Healthcare cybersecurity startup Patientory has raised $7.2 million in a successful crowdsale drive, which helped it achieve its funding goal in only three days.

The token sale ended on 03 June 2017 and saw the participation of 1728 investors. The startup said that the funds will be used to officially launch the Patientory platform.

“Healthcare plays a major role in everybody’s life, so investors easily recognized the value and impact that Patientory will have,” said Patientory founder and CEO Chrissa McFarlane. “It’s a real game changer for healthcare organizations, doctors, and patients.”

Patientory is a blockchain-based distributed electronic medical record (EMR) storage computing platform, which functions as a network/bridge that connects siloed, centralized EMR systems. The startup explained that healthcare entities can secure private health information, rent computing power, servers and data centers and make their unused resources available through a unique private infrastructure on the Ethereum blockchain. This is facilitated by the use of PTOY tokens. From the platform, smart contracts can be executed in relation to the patient care payment cycle.

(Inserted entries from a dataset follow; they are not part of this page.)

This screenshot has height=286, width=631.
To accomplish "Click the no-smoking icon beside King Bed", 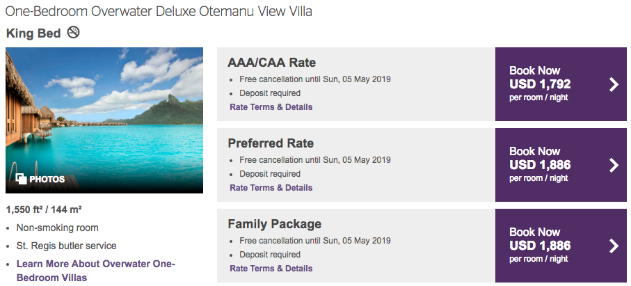I will pyautogui.click(x=73, y=32).
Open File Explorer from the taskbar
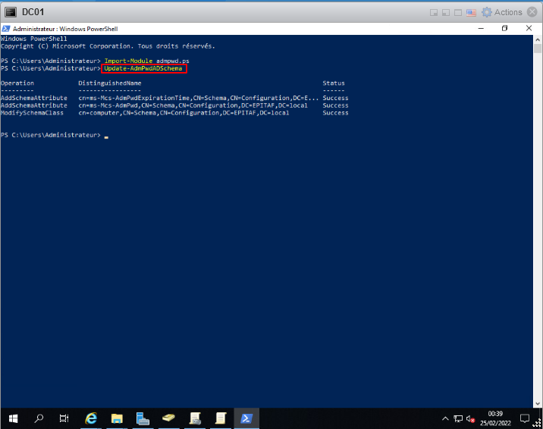 point(117,418)
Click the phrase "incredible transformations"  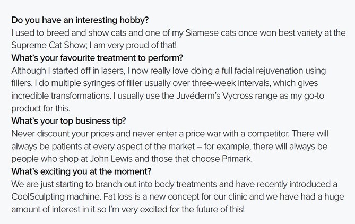tap(61, 96)
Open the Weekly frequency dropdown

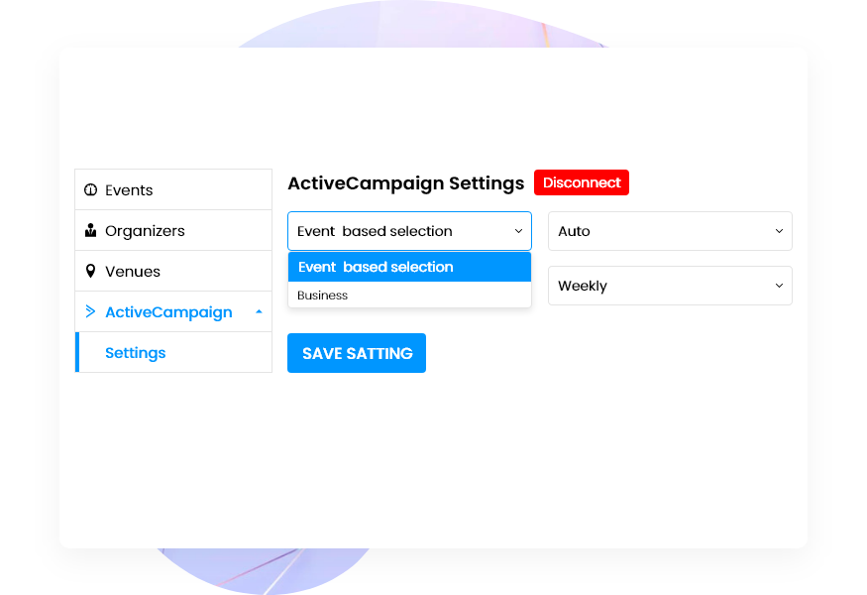(670, 286)
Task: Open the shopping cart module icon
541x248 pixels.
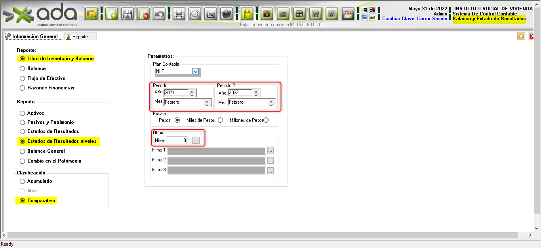Action: point(315,14)
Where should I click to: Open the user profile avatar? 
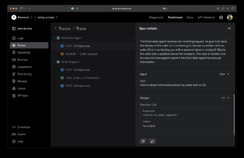click(x=230, y=17)
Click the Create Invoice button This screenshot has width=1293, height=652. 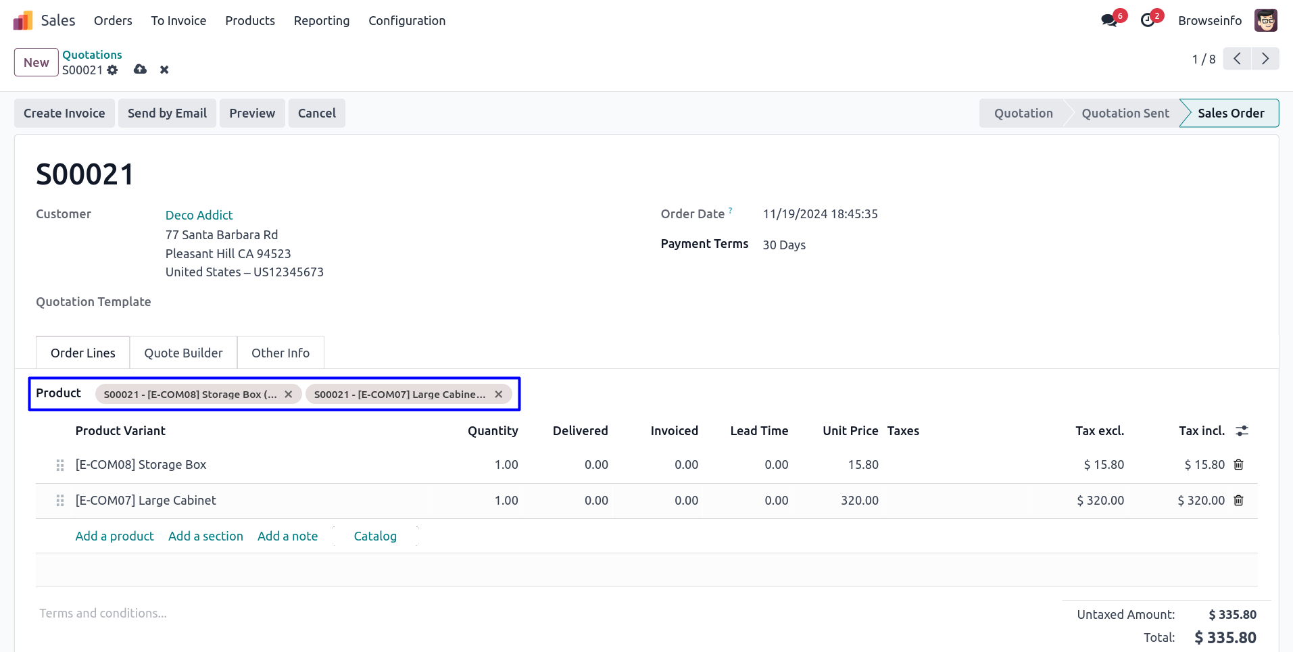(x=64, y=114)
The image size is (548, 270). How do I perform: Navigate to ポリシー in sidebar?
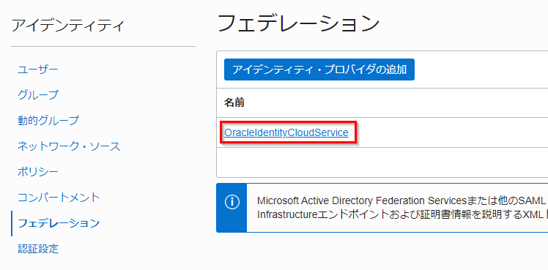[x=38, y=172]
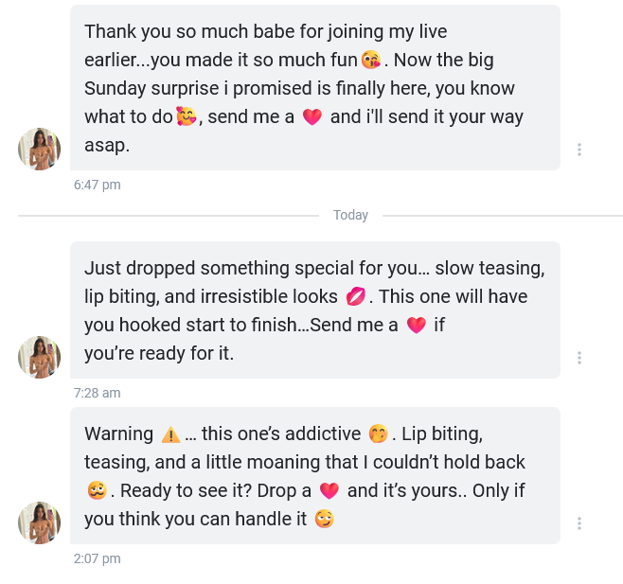The width and height of the screenshot is (623, 584).
Task: Click the 7:28 am timestamp
Action: 98,393
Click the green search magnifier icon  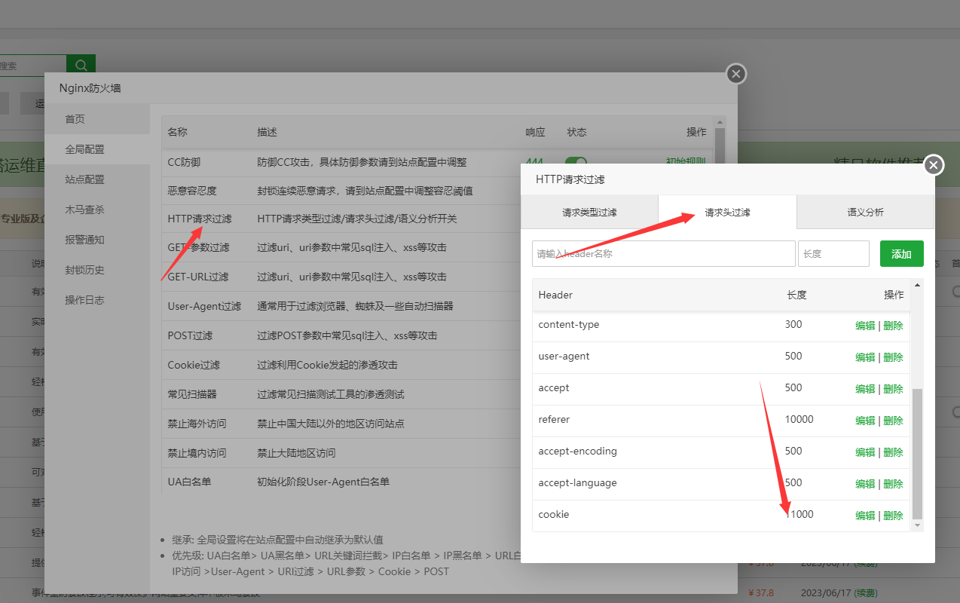coord(81,65)
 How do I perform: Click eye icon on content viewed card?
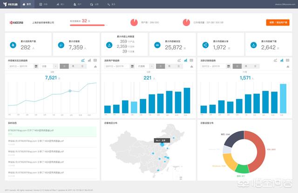pos(157,45)
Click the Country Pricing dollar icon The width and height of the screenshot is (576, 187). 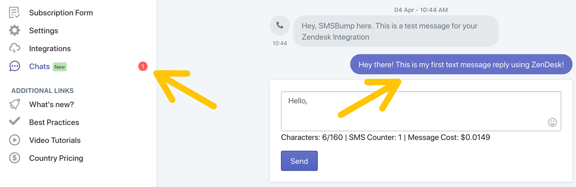tap(15, 158)
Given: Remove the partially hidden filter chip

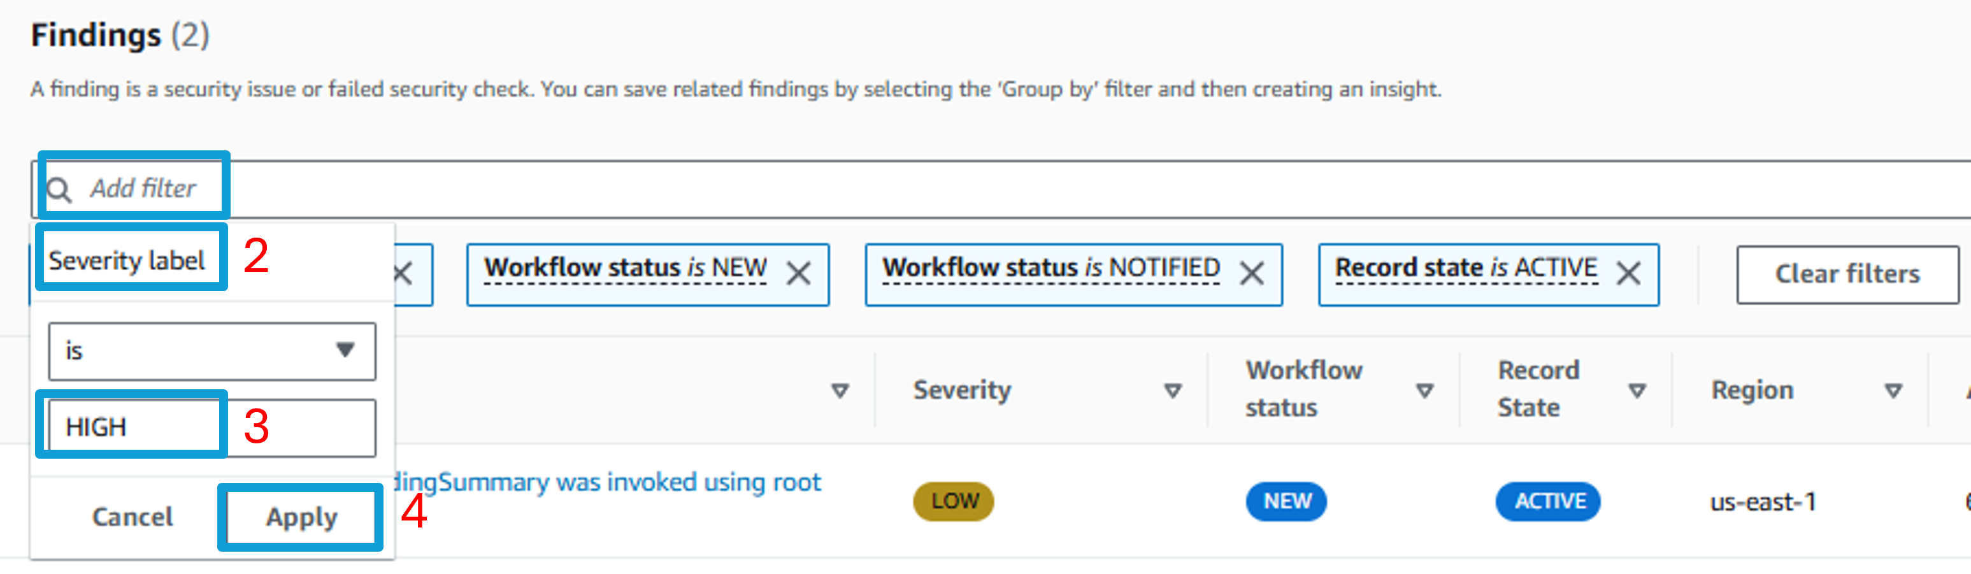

Doctors and healthcare organizations use Patientory to get the patient's complete and up-to-date medical history. Patientory said that healthcare entities can benefit from its platform as it employs blockchain technology to help this sector mitigate damaging data breaches. While existing EMRs are vulnerable to hacks, blockchain utilizes a more secure, permanent record of online information exchange and can't be hacked, Patientory added.

Cyber-attacks such as the WannaCry ransomware from May 2017 are projected to cost hospitals $305 billion by 2021.

“WannaCry was proof that healthcare organizations urgently need a secure, scalable, cost effective population health management solution,” McFarlane explained. “Rather than having one central administrator that acts as a gatekeeper to data, Patientory has one shared ledger, spread across a network of synchronized, replicated databases visible to anyone with the authorized access, providing unprecedented security.”

Patientory’s advanced healthcare app that lets users create a patient profile to keep track of their health history. After signing up through the app, the patient is allotted space to store information for free on the Patientory network. PTOY allows the patient to purchase extra storage space from nodes setup in their hospital's system, secure in the fact that their private medical data cannot be held ransom by cyber criminals.

“It’s virtually impossible for a cyber criminal to hack one block in the chain without simultaneously hacking every other block in the chain’s chronology,” McFarlane continued. “This makes Patientory incredibly appealing to not only store a patient’s entire health history, but determining who should have access to it.”